→ To do:
Below is a block of entries, which should be copied verbatim apart from the pictures.

[Screenshot grounding data]
- - - -

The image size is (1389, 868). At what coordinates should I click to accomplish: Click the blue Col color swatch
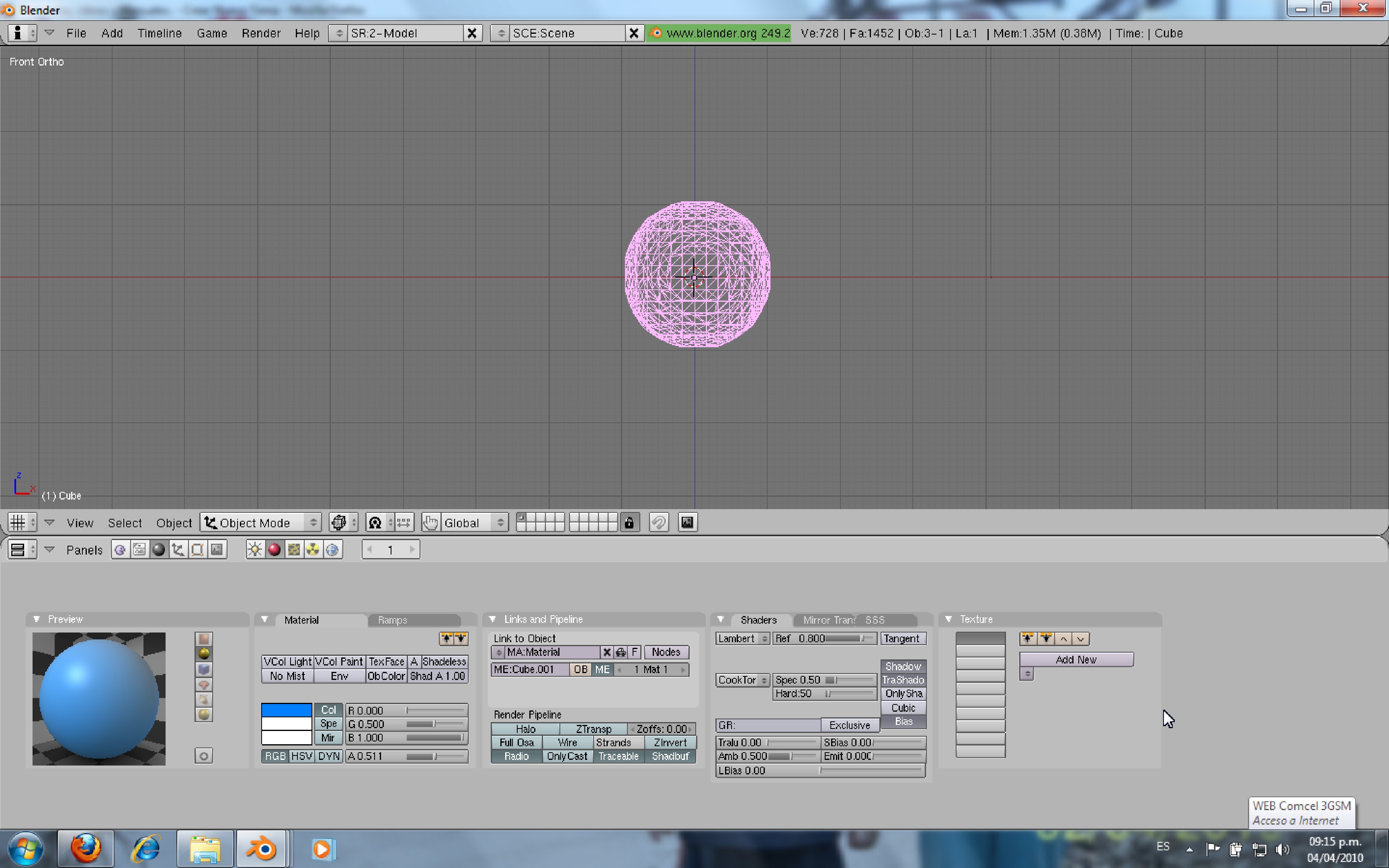point(287,710)
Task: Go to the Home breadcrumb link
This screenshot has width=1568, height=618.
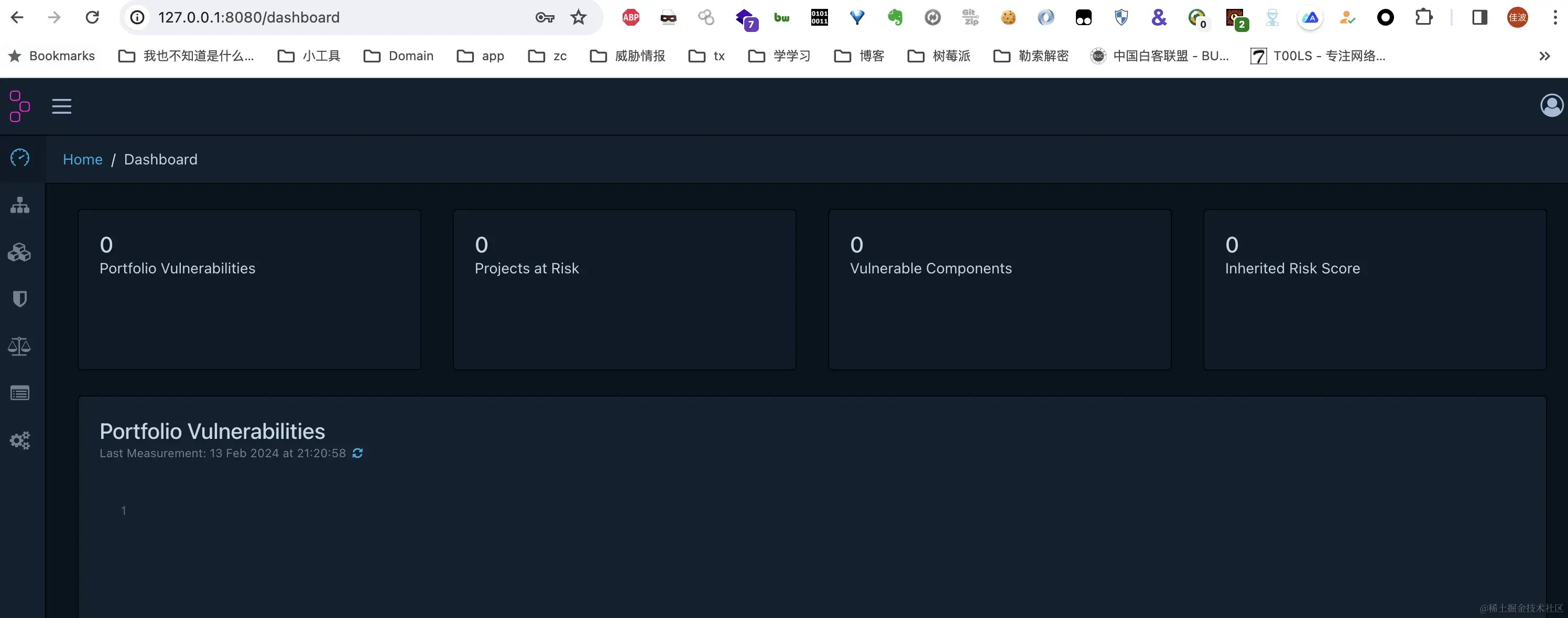Action: pos(83,159)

- - - -

→ Written reply:
The image size is (1389, 868). At what coordinates should I click to accomplish: Click the blue Col color swatch
point(287,710)
Task: Go to the Home breadcrumb link
This screenshot has width=1568, height=618.
Action: pos(83,159)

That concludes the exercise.